Finding the Nth ordered element in a large array

Anonym

A common task when working with large arrays is to find the Nth array value in the ordered array. This can be useful for finding the Nth smallest or largest pixel value, as well as for statistical analysis of floating point data samples, (i.e. find the 95% percentile or similar). The shortest IDL code for finding the Nth value in the ordered sequence is only 2 lines of actual code. Here is a short function that accomplishes this:

 

;+

; Returns the Nth number in theordered sequence

;-

function ordinal_1, array, N

 compile_opt idl2,logical_predicate

 s = sort(array)

 return, array[s[N]]

end

 

However, because sort is an expensive computation, it runs fairly slow, especially, when the array gets larger. I did the following time test.

IDL> a = total(read_image(filepath('ohare.jpg',subdir=['examples','data'])),1)

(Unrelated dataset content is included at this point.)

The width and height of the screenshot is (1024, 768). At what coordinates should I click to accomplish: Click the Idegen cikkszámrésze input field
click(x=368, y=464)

IDL> tic & x = ordinal_1(a, 123456) & toc & print, x

% Time elapsed: 3.7200000 seconds.

      150.000

In my case it took 3.72 seconds to find the 123456th smallest array element. The MEDIAN function in IDL, returns the central element in the ordered sequence without doing a full sorting. It is much faster than sorting, because it doesn't have to keep track of all elements and their ordered positions. It only cares about element N/2 in the ordered array. In the following example, repeated calls to MEDIAN and reducing the array size in half every iteration, is used to find the Nth element in the ordered sequence. The code is much longer than the code above, but it does end up running faster:

;+

; Returns the Nth number in theordered sequence.

;

; Uses repeated median.

;-

function ordinal_2, array, N

 compile_opt idl2,logical_predicate

 na = n_elements(array)

 type =size(array, /type)

 target_index = N

 tmp = arg_present(array) ? array : temporary(array)

 ntmp = na

 while ntmp ne target_index do begin

   ntmp = n_elements(tmp)

   val = fix(median(tmp), type=type)

   if target_index gt ntmp/2 then begin

     tmp = tmp[where(tmp gt val, count)]

     target_index -= ntmp-count

   endif else if target_index lt ntmp+1/2 then begin

     tmp = tmp[where(tmp lt val, count)]

   endif else break

   if target_index lt 0 then break

   if target_index ge count then break

   if target_index eq 0 then begin

     val = min(tmp)

     break

   endif

   if target_index eq count-1 then begin

     val = max(tmp)

     break

   endif

 endwhile

 return, val

end

This is the same time test as with the short code:

IDL> tic & x = ordinal_2(a, 123456) & toc & print, x

% Time elapsed: 0.57999992 seconds.

      150.000

 

As can be seen here, the time saving is significant, it goes from 3.72 to 0.58 seconds, and as the array grows larger, the savings can get more significant. This function works for numeric data types such as floating point and integer arrays.